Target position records
------------------------------------------------------------

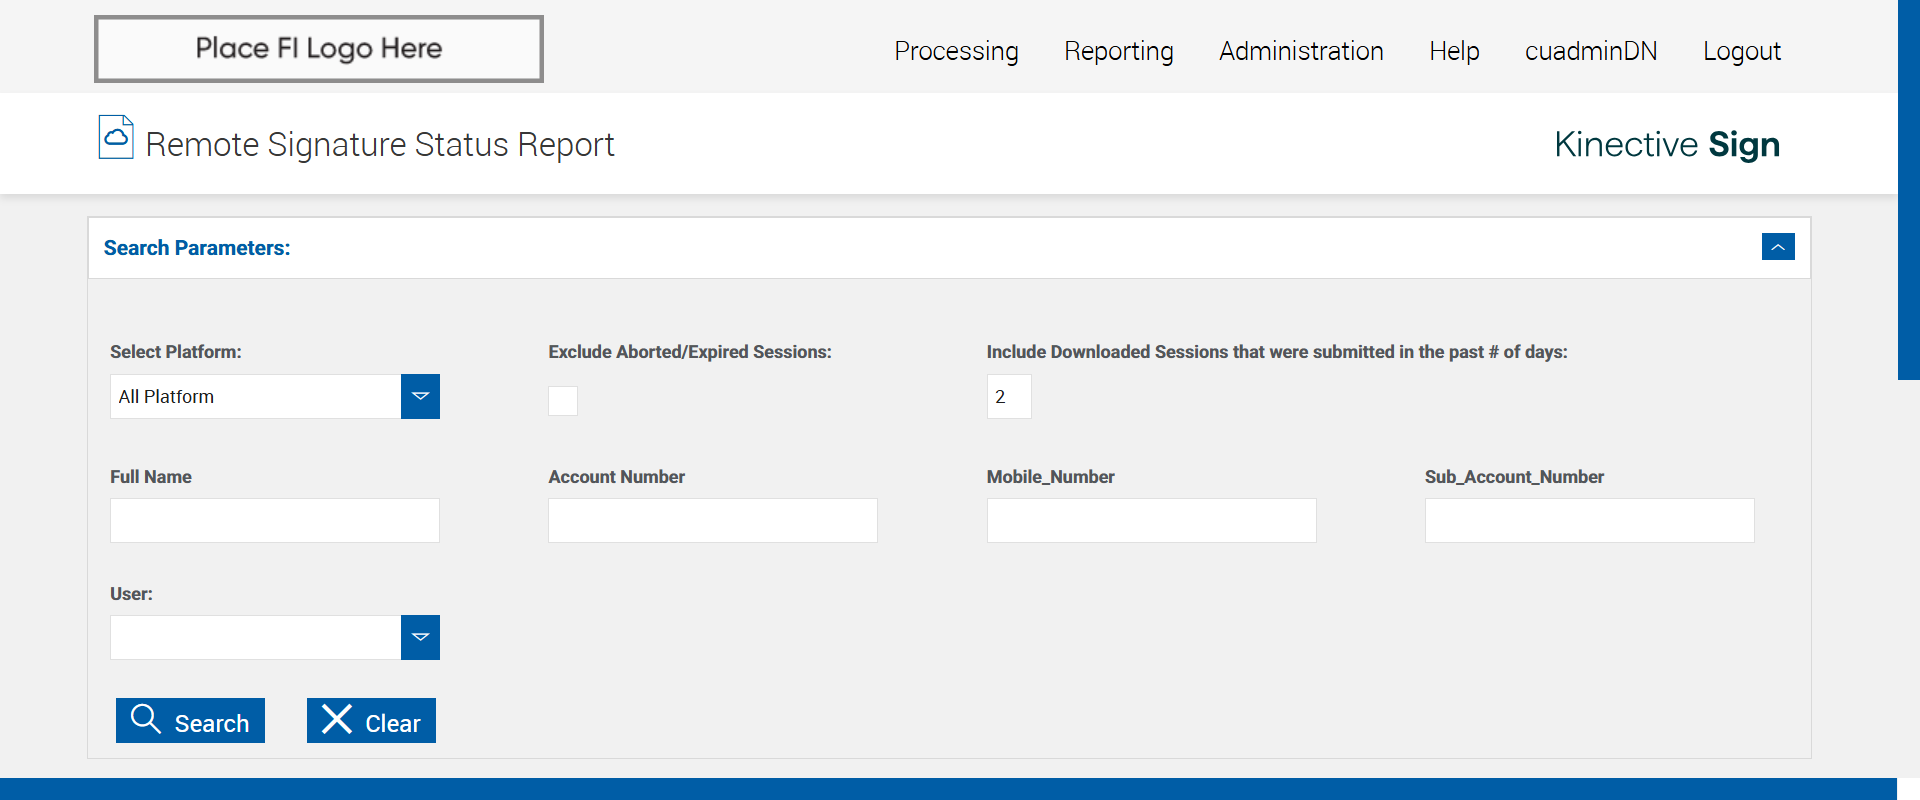
Task: Click the vertical page scrollbar
Action: 1909,190
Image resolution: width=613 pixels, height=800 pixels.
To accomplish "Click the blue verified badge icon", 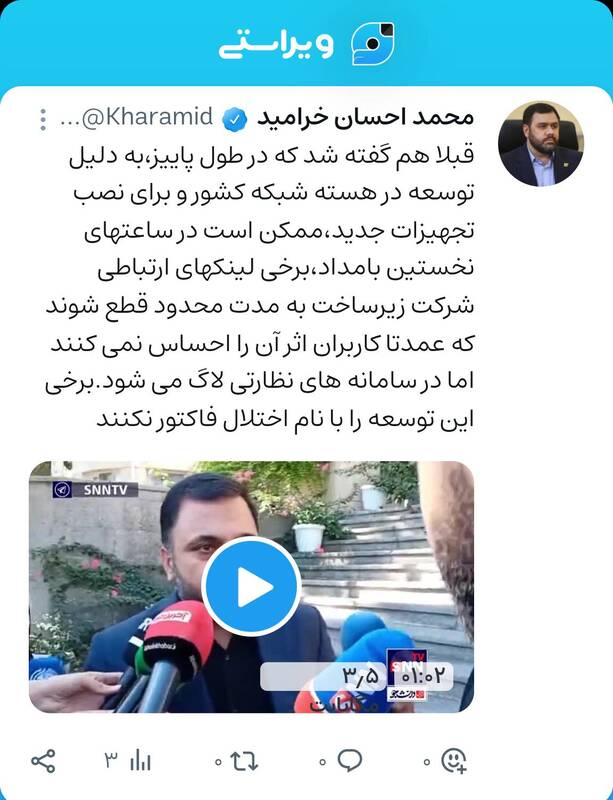I will point(234,119).
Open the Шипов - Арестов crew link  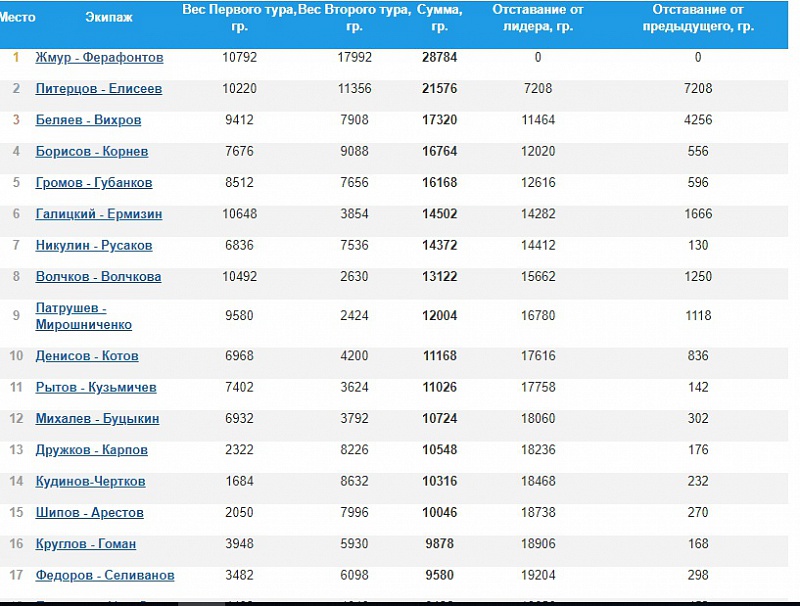tap(89, 513)
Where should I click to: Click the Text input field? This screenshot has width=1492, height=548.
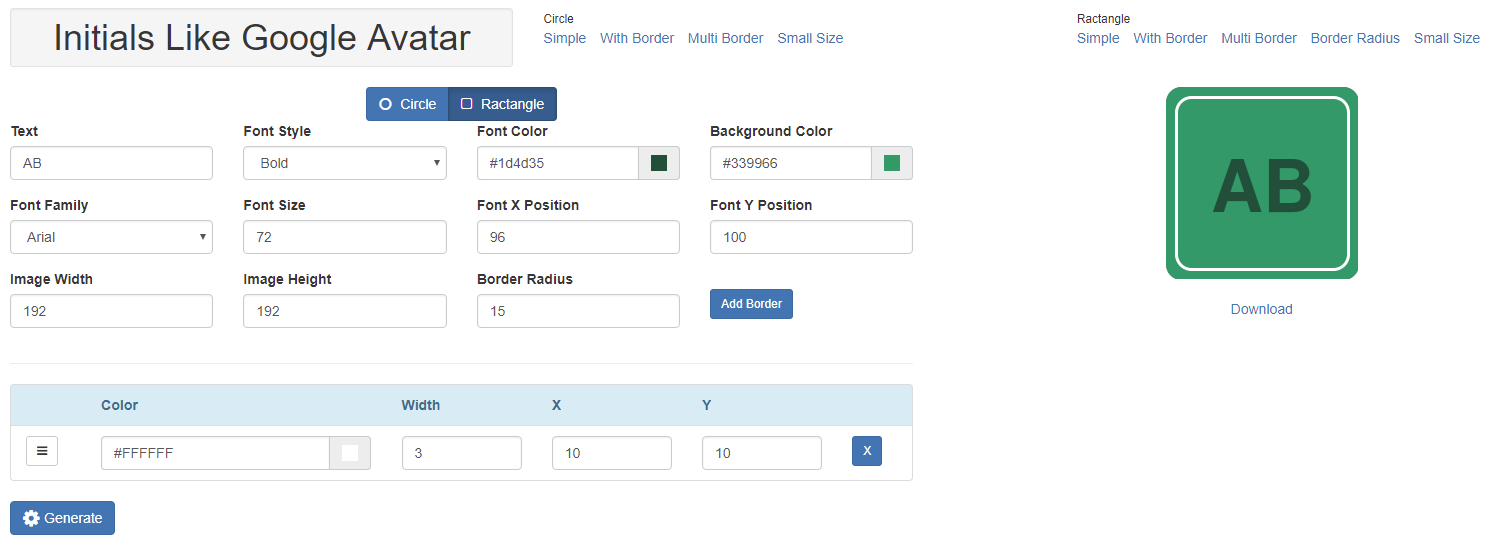pyautogui.click(x=111, y=163)
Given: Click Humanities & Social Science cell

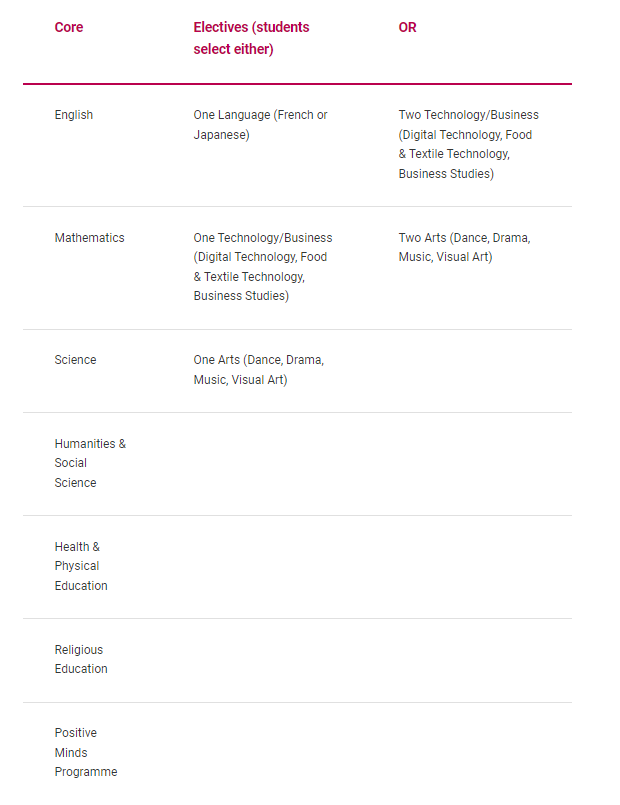Looking at the screenshot, I should (x=90, y=463).
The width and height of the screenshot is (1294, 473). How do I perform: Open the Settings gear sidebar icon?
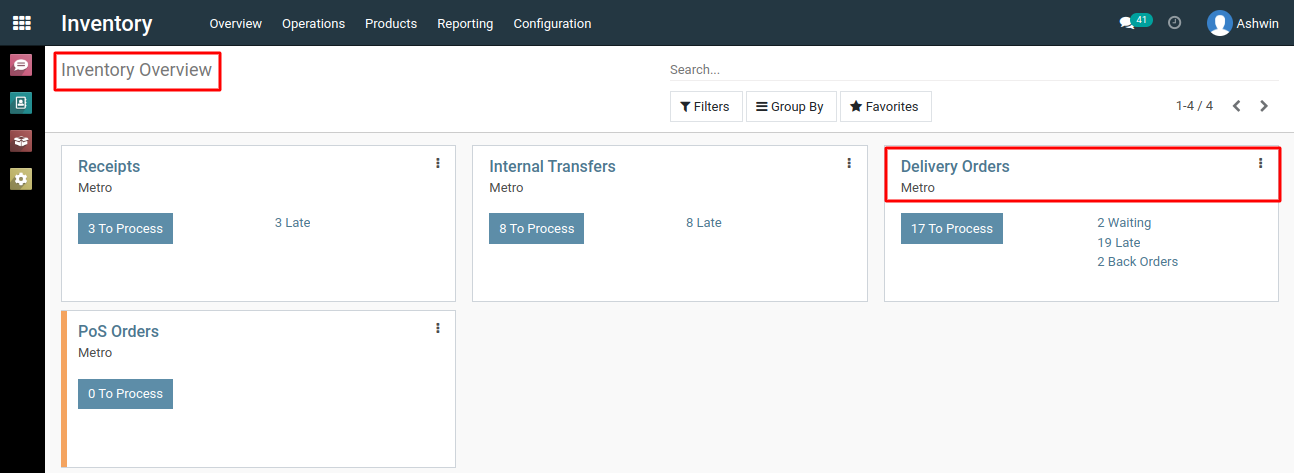click(x=21, y=179)
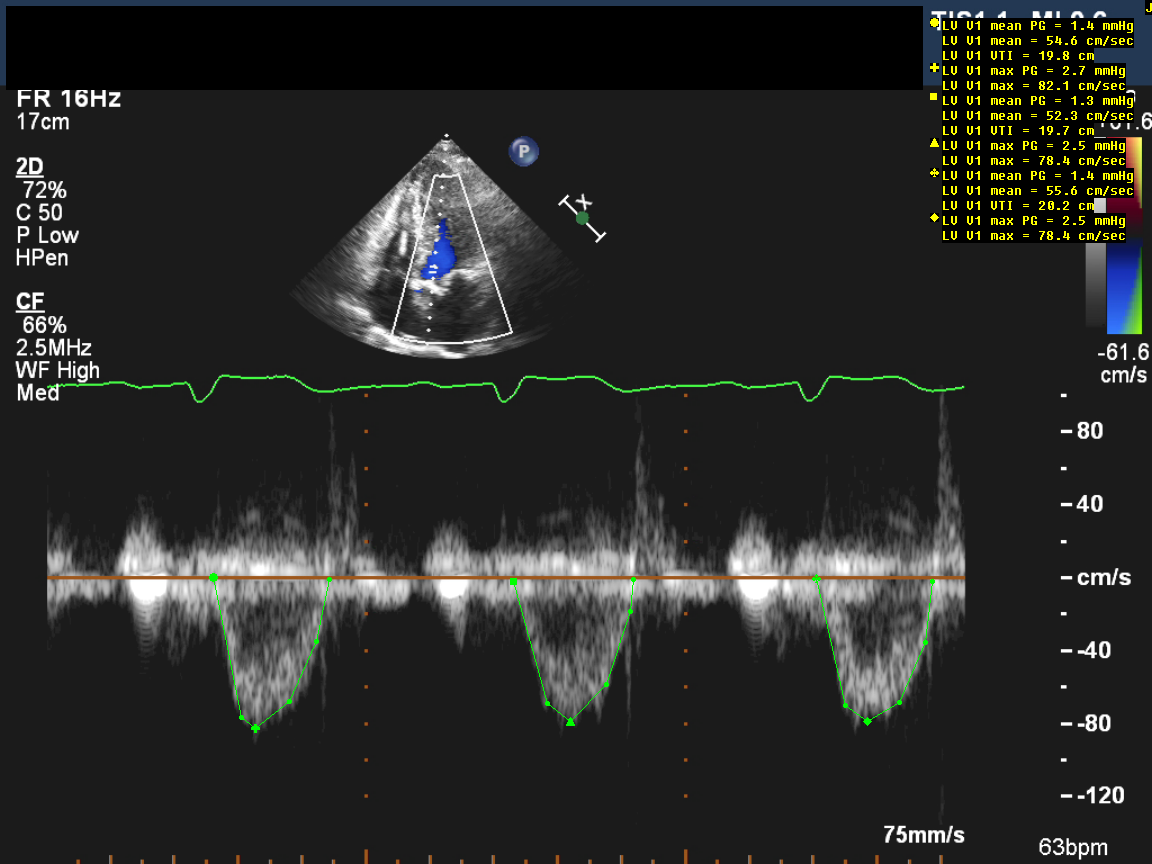Select green diamond peak point on third waveform
1152x864 pixels.
tap(867, 721)
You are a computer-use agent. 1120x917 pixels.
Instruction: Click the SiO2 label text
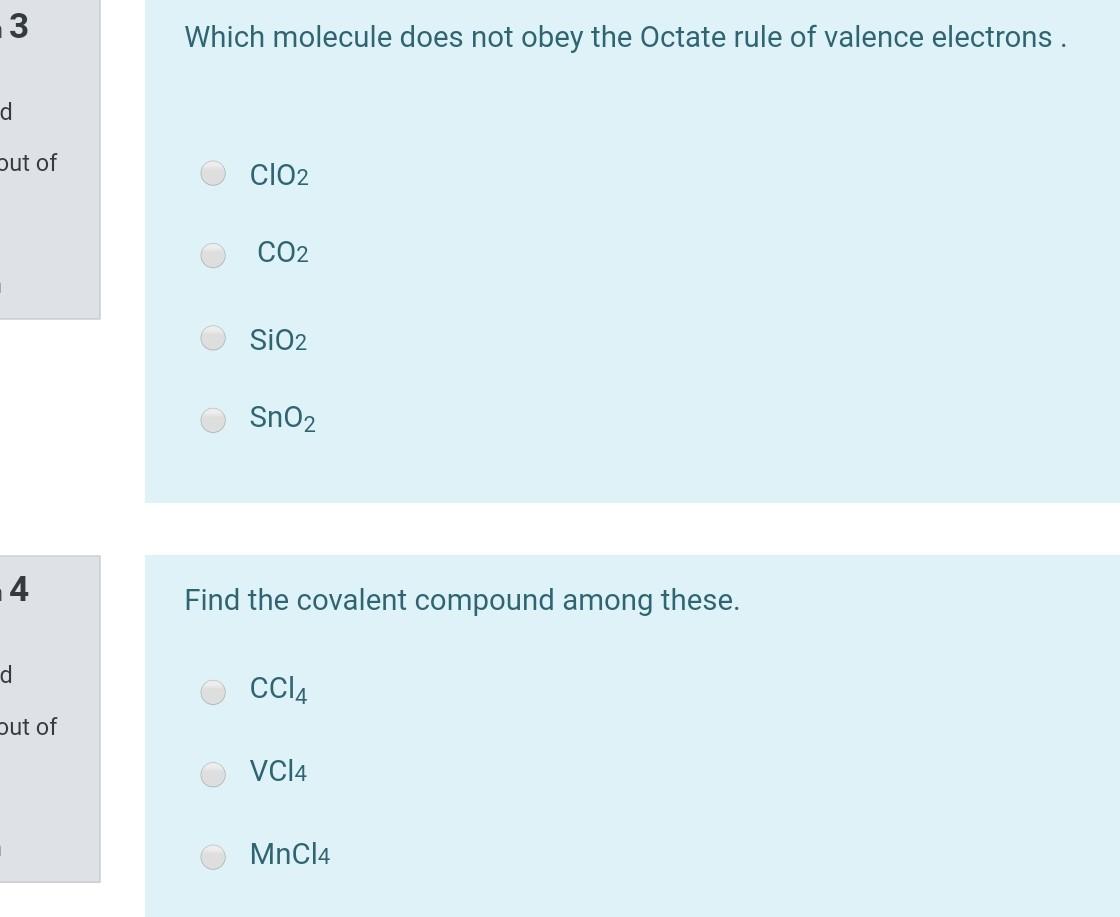[x=278, y=338]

------------------------------------------------------------

Aim of the exercise ▸ Write out the lines above verbatim, from the line containing "Given: Click Humanities & Social Science cell" through the end of the records, omitting the pictures.

Solution to this problem ▸
Given: Click Humanities & Social Science cell

Looking at the screenshot, I should (x=90, y=463).
The width and height of the screenshot is (1294, 473). How do I perform: Open the Settings gear sidebar icon?
click(x=21, y=179)
Select green diamond peak point on third waveform
1152x864 pixels.
tap(867, 721)
You are a computer-use agent. 1120x917 pixels.
Instruction: Click the SiO2 label text
[x=278, y=338]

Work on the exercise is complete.